The story follows Nic Cage’s gruff character, only known as “Hero,” who is imprisoned in a small Japanese town by a white suit studded man called The Governor (Bill Moseley), after he and his criminal associate botch a bank heist. The Governor agrees to release Cage if he can recover his granddaughter, Bernice (Sofia Boutella), from a nuclear wasteland on the outside of the town known as the Ghostland.
I’ve tried to make my summary of the film’s story as clear and simple as possible, but Sono’s English language debut is really anything but simple. The script, written by Reza Sixo Safai and Aaron Henry, explores topics of trauma, grief, conviction and even the atomic bomb’s damaging effect on Japan, among other things. In the hands of more traditional filmmakers, these topics would likely be dissected in a relatively solemn manner. Sono, however, takes them, along with the rest of the script, and dresses them convincingly in what looks to be a warped combination of spaghetti westerns, samurai films, post-apocalyptic action flicks, and acid-laced nightmares.
It’s all quite strategic, even the casting of Cage in the lead role, a perfect fit for his brand of absurdist acting that more and more people have started to associate with the movies he is attached to. Sono uses all this to reel viewers in, and as we get past the initial weirdness of it all, the impressive long take action sequences (many featuring a personal fav of mine, Tak Sakaguchi of Versus fame), the beautiful cinematography, and the “Rage Cage” freakouts; the film’s teeth start to show.
The film’s Ghostland is inhabited by two factions. One is led by a mutated-looking bus driver leading a convoy of ghouls donning traditional Samurai armor. The other is a tribe of people who are literally and figuratively prisoners to time, their fear stems from a nuclear disaster that has already passed, presumably the fault of a big corporation and the government, both of which fail to take any responsibility for the catastrophe that caused the Ghostland to exist in the first place.
One of Sono’s most striking images in Prisoners comes directly from the poorly built camp of the tribe that are slaves to time: a group of ragged people pulling at a rope attached to one of the hands of a giant clock tower, they refuse to let time move forward and are therefore stuck in it. To me, the entire logic and message of the film stems from the moments spent with the tribespeople and their ramblings on the fear of moving on with life for fear of disastrous repetition. Regardless of whether or not you are well versed in Japanese history, especially during WWII era, Prisoners can be looked at not only from a Global perspective, but from a personal one, as what we do with our time and how we learn from our own mistakes consistently play a part in our lives.
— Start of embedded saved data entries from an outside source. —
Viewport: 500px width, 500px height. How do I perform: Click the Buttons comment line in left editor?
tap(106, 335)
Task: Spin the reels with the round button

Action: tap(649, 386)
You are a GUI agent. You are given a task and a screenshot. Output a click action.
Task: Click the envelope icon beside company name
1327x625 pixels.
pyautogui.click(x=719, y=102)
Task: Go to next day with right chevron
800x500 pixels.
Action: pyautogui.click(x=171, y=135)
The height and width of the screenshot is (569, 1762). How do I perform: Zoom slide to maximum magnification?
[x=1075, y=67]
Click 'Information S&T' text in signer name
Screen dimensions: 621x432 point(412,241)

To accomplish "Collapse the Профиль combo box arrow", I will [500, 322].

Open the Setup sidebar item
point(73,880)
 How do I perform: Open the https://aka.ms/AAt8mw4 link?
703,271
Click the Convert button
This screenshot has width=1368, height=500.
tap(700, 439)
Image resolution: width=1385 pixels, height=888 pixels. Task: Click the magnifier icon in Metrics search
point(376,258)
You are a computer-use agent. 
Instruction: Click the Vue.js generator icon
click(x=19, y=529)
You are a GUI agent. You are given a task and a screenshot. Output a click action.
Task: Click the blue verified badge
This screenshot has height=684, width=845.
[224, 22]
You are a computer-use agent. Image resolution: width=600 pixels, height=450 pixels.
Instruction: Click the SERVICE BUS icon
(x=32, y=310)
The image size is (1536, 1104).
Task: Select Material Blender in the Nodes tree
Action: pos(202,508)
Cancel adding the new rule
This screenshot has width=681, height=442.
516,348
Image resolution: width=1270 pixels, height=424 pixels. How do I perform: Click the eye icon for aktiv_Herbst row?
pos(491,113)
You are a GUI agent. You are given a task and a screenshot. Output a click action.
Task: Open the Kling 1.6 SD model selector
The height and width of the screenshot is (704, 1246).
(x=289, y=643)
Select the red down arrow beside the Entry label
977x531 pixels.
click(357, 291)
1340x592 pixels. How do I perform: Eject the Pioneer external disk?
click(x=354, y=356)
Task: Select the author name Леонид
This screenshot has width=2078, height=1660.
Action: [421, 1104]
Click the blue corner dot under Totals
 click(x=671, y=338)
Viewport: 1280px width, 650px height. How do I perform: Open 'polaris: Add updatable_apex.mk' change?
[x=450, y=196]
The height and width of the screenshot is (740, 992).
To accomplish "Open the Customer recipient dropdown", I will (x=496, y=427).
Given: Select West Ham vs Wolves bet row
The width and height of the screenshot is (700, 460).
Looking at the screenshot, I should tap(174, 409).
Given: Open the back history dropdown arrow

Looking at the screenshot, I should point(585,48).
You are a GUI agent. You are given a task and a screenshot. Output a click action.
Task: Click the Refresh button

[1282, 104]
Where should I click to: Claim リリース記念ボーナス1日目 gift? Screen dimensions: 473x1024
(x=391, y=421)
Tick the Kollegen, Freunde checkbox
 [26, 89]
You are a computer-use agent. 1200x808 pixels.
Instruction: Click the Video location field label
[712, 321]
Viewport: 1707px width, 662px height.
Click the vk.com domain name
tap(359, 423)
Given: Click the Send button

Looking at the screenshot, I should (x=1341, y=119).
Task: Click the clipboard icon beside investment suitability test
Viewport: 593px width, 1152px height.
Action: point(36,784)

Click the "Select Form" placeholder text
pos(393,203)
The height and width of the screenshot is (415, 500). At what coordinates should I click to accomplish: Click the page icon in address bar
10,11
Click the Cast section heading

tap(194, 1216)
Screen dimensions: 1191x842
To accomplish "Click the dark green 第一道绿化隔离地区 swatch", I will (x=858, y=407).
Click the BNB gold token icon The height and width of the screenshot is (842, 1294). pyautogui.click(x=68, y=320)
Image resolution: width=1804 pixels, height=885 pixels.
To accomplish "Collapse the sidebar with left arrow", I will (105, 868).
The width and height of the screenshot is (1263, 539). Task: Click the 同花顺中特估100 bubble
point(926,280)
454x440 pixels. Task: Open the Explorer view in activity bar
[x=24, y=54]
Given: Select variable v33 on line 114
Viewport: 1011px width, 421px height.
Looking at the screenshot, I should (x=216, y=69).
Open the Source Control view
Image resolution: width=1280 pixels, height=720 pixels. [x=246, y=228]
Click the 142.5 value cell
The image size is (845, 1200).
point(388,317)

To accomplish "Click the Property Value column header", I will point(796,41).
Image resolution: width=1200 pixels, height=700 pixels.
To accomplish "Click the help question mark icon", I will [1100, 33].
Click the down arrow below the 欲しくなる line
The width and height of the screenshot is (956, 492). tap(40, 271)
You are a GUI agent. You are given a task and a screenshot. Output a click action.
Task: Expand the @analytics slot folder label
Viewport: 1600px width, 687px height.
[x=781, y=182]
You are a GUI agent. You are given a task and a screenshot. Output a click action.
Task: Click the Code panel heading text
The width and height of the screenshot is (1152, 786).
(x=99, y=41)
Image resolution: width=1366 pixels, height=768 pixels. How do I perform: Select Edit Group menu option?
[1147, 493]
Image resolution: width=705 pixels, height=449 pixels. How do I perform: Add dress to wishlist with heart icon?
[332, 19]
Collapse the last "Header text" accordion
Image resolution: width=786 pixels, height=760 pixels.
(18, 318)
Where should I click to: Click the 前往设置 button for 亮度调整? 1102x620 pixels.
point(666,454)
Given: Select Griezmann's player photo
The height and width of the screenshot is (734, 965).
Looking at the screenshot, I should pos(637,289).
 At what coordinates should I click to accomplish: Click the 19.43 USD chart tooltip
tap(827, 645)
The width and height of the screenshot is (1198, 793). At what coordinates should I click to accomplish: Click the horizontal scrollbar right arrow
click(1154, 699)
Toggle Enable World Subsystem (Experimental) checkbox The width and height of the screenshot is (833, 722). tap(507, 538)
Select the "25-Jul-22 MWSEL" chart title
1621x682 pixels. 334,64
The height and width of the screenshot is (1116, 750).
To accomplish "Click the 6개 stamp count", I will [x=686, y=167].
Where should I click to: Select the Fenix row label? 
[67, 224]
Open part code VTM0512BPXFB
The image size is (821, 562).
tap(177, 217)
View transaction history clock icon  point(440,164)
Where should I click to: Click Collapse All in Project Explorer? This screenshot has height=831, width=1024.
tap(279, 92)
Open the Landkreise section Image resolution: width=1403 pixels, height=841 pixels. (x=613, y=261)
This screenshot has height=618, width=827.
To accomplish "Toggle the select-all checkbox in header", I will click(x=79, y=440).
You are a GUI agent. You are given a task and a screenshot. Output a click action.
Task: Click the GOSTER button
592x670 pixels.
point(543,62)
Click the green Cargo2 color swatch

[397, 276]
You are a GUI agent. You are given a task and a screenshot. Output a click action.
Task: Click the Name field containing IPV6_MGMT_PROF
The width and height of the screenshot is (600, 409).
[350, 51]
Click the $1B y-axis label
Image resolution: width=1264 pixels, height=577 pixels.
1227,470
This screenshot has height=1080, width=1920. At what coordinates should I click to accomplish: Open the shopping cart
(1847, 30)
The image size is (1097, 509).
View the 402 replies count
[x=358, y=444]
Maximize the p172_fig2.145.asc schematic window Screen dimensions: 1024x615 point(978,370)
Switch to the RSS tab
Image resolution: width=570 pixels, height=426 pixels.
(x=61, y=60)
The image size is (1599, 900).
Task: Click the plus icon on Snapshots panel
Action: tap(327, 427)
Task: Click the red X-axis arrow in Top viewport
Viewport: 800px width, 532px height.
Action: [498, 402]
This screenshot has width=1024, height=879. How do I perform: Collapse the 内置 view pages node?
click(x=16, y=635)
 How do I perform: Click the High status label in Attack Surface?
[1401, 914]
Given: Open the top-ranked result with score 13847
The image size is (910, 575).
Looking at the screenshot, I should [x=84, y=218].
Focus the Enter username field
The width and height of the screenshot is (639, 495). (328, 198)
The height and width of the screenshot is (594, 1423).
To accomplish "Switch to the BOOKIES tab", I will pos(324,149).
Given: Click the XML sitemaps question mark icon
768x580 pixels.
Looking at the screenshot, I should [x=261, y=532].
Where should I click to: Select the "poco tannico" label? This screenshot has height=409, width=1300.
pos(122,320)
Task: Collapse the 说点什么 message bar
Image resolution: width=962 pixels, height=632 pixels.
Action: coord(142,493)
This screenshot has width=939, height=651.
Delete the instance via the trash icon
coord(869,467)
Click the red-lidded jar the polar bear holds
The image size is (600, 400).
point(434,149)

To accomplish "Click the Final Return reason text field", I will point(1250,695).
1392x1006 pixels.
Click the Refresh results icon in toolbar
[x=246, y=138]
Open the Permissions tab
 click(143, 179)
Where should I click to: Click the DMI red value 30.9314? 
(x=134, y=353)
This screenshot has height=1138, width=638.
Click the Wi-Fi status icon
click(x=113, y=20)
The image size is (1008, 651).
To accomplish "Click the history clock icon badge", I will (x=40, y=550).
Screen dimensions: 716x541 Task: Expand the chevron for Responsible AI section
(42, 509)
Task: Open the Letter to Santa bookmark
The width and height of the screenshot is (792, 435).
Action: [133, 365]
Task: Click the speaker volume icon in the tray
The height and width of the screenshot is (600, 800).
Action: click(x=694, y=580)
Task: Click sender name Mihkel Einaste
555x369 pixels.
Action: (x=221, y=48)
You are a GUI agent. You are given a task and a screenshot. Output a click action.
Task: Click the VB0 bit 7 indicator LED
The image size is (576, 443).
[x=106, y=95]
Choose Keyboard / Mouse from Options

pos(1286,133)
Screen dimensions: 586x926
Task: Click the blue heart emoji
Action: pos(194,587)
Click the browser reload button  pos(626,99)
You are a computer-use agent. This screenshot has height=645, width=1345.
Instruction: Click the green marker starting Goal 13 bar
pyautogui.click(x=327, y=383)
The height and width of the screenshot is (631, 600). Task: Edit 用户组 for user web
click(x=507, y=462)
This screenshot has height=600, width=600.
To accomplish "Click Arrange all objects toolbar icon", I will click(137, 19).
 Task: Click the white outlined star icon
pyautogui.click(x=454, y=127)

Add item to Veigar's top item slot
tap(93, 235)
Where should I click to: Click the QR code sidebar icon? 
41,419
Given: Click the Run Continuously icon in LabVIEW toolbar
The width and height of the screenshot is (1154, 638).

To devout followers, Sono’s English language debut may not be the craziest film in his filmography, and for cinema goers less attracted to surrealist story structures and comedicaly violent antics, Prisoners won’t be the film to get them to change their minds about their tastes, or on their opinions of Nic Cage for that matter. Prisoners power comes from its ability to connect with individual film goers on a deeply personal level, in a way that is wholly dependent on how far into a rabbit hole of mad ramblings you are willing to go into, and how much of that madness actually starts to make sense in your head as Sono, the mad hatter, leads you through it.